> Problem details: Could you please retype all of the data below exactly?

> Available data:

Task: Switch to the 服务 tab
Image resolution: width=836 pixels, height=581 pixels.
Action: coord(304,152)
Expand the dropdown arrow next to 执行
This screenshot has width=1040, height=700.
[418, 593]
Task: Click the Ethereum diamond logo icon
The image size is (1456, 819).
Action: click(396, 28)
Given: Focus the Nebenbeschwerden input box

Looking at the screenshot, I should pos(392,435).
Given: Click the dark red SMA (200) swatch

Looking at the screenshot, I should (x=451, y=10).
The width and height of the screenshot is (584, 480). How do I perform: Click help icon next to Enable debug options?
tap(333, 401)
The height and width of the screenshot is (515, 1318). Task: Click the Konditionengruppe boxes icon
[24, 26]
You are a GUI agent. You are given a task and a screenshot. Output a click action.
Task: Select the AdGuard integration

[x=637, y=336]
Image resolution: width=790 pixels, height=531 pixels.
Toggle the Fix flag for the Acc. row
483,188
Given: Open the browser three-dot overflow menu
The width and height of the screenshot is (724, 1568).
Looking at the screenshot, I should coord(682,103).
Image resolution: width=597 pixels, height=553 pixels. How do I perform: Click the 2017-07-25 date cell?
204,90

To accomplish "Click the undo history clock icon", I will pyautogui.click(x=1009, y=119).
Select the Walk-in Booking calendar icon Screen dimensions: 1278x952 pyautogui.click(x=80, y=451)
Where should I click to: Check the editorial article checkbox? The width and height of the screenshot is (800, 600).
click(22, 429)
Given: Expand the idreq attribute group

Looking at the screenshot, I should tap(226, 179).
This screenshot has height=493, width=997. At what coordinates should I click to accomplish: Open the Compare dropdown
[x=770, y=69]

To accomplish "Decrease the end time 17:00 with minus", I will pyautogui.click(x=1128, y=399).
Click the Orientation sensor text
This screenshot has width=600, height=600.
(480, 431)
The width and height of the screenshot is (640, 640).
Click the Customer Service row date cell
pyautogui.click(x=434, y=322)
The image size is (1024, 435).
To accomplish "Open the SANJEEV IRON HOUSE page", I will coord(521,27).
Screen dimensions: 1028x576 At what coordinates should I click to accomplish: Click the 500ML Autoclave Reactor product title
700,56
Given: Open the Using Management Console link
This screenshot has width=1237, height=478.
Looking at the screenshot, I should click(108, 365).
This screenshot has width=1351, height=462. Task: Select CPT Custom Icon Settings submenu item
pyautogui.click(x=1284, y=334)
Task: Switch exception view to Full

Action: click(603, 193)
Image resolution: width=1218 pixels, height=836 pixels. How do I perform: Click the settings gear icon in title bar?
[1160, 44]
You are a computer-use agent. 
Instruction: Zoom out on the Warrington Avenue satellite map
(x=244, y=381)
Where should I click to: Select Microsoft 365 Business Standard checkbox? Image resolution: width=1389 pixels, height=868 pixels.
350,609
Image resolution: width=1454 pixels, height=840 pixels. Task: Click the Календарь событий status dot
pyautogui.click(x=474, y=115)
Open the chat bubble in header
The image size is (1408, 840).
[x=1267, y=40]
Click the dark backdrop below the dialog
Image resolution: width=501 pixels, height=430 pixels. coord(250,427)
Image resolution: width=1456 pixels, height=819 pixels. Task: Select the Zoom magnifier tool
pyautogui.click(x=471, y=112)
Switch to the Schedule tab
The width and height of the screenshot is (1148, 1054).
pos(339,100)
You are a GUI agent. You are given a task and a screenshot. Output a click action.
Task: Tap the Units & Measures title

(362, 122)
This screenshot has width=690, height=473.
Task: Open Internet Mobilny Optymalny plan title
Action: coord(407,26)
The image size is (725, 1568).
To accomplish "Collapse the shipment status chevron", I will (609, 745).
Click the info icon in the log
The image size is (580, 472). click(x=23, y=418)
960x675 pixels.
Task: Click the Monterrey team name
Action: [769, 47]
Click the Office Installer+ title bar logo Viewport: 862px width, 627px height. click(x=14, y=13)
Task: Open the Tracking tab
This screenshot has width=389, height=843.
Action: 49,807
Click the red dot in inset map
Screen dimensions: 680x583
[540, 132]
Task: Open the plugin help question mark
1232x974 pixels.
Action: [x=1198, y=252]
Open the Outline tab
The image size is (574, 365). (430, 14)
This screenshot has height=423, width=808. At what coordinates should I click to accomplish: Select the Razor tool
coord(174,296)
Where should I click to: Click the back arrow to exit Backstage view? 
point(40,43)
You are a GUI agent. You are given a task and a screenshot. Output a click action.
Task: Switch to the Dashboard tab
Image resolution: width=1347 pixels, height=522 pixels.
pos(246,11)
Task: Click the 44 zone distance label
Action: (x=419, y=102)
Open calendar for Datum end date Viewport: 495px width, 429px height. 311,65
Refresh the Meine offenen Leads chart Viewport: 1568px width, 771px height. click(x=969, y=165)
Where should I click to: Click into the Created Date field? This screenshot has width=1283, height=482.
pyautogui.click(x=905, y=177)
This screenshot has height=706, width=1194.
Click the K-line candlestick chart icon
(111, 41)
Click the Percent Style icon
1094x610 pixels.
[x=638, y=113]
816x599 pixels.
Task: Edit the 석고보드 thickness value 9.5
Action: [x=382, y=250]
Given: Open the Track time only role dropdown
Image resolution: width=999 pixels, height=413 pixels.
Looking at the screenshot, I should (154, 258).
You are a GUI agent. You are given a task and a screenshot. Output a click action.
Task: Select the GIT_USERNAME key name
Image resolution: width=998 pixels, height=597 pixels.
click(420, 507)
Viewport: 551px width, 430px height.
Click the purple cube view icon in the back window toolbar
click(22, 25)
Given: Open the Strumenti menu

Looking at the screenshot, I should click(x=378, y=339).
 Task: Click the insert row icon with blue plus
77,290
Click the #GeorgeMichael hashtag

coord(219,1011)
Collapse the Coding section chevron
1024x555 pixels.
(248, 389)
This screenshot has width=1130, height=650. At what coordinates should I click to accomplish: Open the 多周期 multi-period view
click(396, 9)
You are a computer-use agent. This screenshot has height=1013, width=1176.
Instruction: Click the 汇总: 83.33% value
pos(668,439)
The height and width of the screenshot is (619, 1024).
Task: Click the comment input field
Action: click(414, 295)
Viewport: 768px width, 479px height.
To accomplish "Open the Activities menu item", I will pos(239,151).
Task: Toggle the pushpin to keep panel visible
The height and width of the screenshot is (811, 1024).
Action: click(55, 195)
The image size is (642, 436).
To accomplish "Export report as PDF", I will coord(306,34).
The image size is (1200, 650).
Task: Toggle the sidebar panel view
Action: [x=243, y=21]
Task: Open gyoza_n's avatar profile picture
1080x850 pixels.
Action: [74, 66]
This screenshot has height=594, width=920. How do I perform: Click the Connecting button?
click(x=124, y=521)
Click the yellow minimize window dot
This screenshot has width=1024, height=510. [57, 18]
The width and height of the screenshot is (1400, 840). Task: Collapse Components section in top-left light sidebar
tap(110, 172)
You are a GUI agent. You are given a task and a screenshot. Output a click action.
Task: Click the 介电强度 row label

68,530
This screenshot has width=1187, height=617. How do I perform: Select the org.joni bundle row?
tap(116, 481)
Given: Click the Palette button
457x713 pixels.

> Result of this exercise:
Task: Switch to the 服务 tab
Image resolution: width=836 pixels, height=581 pixels.
Action: coord(304,152)
Expand the dropdown arrow next to 执行
This screenshot has width=1040, height=700.
[418, 593]
Task: Click the Ethereum diamond logo icon
The image size is (1456, 819).
Action: click(396, 28)
Given: Focus the Nebenbeschwerden input box

Looking at the screenshot, I should pos(392,435).
Given: Click the dark red SMA (200) swatch

Looking at the screenshot, I should (x=451, y=10).
The width and height of the screenshot is (584, 480). How do I perform: Click help icon next to Enable debug options?
tap(333, 401)
The height and width of the screenshot is (515, 1318). Task: Click the Konditionengruppe boxes icon
[24, 26]
You are a GUI agent. You are given a task and a screenshot. Output a click action.
Task: Select the AdGuard integration

[x=637, y=336]
Image resolution: width=790 pixels, height=531 pixels.
Toggle the Fix flag for the Acc. row
483,188
Given: Open the browser three-dot overflow menu
The width and height of the screenshot is (724, 1568).
Looking at the screenshot, I should coord(682,103).
Image resolution: width=597 pixels, height=553 pixels. How do I perform: Click the 2017-07-25 date cell?
204,90

To accomplish "Click the undo history clock icon", I will pyautogui.click(x=1009, y=119).
Select the Walk-in Booking calendar icon Screen dimensions: 1278x952 pyautogui.click(x=80, y=451)
Where should I click to: Check the editorial article checkbox? The width and height of the screenshot is (800, 600).
click(22, 429)
Given: Expand the idreq attribute group

Looking at the screenshot, I should tap(226, 179).
This screenshot has height=493, width=997. At what coordinates should I click to accomplish: Open the Compare dropdown
[x=770, y=69]

To accomplish "Decrease the end time 17:00 with minus", I will pyautogui.click(x=1128, y=399).
Click the Orientation sensor text
This screenshot has width=600, height=600.
(480, 431)
The width and height of the screenshot is (640, 640).
Click the Customer Service row date cell
pyautogui.click(x=434, y=322)
The image size is (1024, 435).
To accomplish "Open the SANJEEV IRON HOUSE page", I will coord(521,27).
Screen dimensions: 1028x576 At what coordinates should I click to accomplish: Click the 500ML Autoclave Reactor product title
700,56
Given: Open the Using Management Console link
This screenshot has width=1237, height=478.
Looking at the screenshot, I should click(108, 365).
This screenshot has width=1351, height=462. Task: Select CPT Custom Icon Settings submenu item
pyautogui.click(x=1284, y=334)
Task: Switch exception view to Full

Action: click(603, 193)
Image resolution: width=1218 pixels, height=836 pixels. How do I perform: Click the settings gear icon in title bar?
[1160, 44]
You are a computer-use agent. 
Instruction: Zoom out on the Warrington Avenue satellite map
(x=244, y=381)
Where should I click to: Select Microsoft 365 Business Standard checkbox? Image resolution: width=1389 pixels, height=868 pixels.
350,609
Image resolution: width=1454 pixels, height=840 pixels. Task: Click the Календарь событий status dot
pyautogui.click(x=474, y=115)
Open the chat bubble in header
The image size is (1408, 840).
[x=1267, y=40]
Click the dark backdrop below the dialog
Image resolution: width=501 pixels, height=430 pixels. coord(250,427)
Image resolution: width=1456 pixels, height=819 pixels. Task: Select the Zoom magnifier tool
pyautogui.click(x=471, y=112)
Switch to the Schedule tab
The width and height of the screenshot is (1148, 1054).
pos(339,100)
You are a GUI agent. You are given a task and a screenshot. Output a click action.
Task: Tap the Units & Measures title

(362, 122)
This screenshot has width=690, height=473.
Task: Open Internet Mobilny Optymalny plan title
Action: coord(407,26)
The image size is (725, 1568).
To accomplish "Collapse the shipment status chevron", I will (609, 745).
Click the info icon in the log
The image size is (580, 472). click(x=23, y=418)
960x675 pixels.
Task: Click the Monterrey team name
Action: [769, 47]
Click the Office Installer+ title bar logo Viewport: 862px width, 627px height. click(x=14, y=13)
Task: Open the Tracking tab
This screenshot has width=389, height=843.
Action: 49,807
Click the red dot in inset map
Screen dimensions: 680x583
[540, 132]
Task: Open the plugin help question mark
1232x974 pixels.
Action: [x=1198, y=252]
Open the Outline tab
The image size is (574, 365). (430, 14)
This screenshot has height=423, width=808. At what coordinates should I click to accomplish: Select the Razor tool
coord(174,296)
Where should I click to: Click the back arrow to exit Backstage view? 
point(40,43)
You are a GUI agent. You are given a task and a screenshot. Output a click action.
Task: Switch to the Dashboard tab
Image resolution: width=1347 pixels, height=522 pixels.
pos(246,11)
Task: Click the 44 zone distance label
Action: (x=419, y=102)
Open calendar for Datum end date Viewport: 495px width, 429px height. 311,65
Refresh the Meine offenen Leads chart Viewport: 1568px width, 771px height. click(x=969, y=165)
Where should I click to: Click into the Created Date field? This screenshot has width=1283, height=482.
pyautogui.click(x=905, y=177)
This screenshot has height=706, width=1194.
Click the K-line candlestick chart icon
(111, 41)
Click the Percent Style icon
1094x610 pixels.
[x=638, y=113]
816x599 pixels.
Task: Edit the 석고보드 thickness value 9.5
Action: [x=382, y=250]
Given: Open the Track time only role dropdown
Image resolution: width=999 pixels, height=413 pixels.
Looking at the screenshot, I should (154, 258).
You are a GUI agent. You are given a task and a screenshot. Output a click action.
Task: Select the GIT_USERNAME key name
Image resolution: width=998 pixels, height=597 pixels.
click(420, 507)
Viewport: 551px width, 430px height.
Click the purple cube view icon in the back window toolbar
click(22, 25)
Given: Open the Strumenti menu

Looking at the screenshot, I should click(x=378, y=339).
 Task: Click the insert row icon with blue plus
77,290
Click the #GeorgeMichael hashtag

coord(219,1011)
Collapse the Coding section chevron
1024x555 pixels.
(248, 389)
This screenshot has width=1130, height=650. At what coordinates should I click to accomplish: Open the 多周期 multi-period view
click(396, 9)
You are a computer-use agent. This screenshot has height=1013, width=1176.
Instruction: Click the 汇总: 83.33% value
pos(668,439)
The height and width of the screenshot is (619, 1024).
Task: Click the comment input field
Action: click(414, 295)
Viewport: 768px width, 479px height.
To accomplish "Open the Activities menu item", I will pos(239,151).
Task: Toggle the pushpin to keep panel visible
The height and width of the screenshot is (811, 1024).
Action: click(55, 195)
The image size is (642, 436).
To accomplish "Export report as PDF", I will coord(306,34).
The image size is (1200, 650).
Task: Toggle the sidebar panel view
Action: [x=243, y=21]
Task: Open gyoza_n's avatar profile picture
1080x850 pixels.
Action: [74, 66]
This screenshot has height=594, width=920. How do I perform: Click the Connecting button?
click(x=124, y=521)
Click the yellow minimize window dot
This screenshot has width=1024, height=510. [57, 18]
The width and height of the screenshot is (1400, 840). Task: Collapse Components section in top-left light sidebar
tap(110, 172)
You are a GUI agent. You are given a task and a screenshot. Output a click action.
Task: Click the 介电强度 row label

68,530
This screenshot has width=1187, height=617. How do I perform: Select the org.joni bundle row?
tap(116, 481)
Given: Click the Palette button
457x713 pixels.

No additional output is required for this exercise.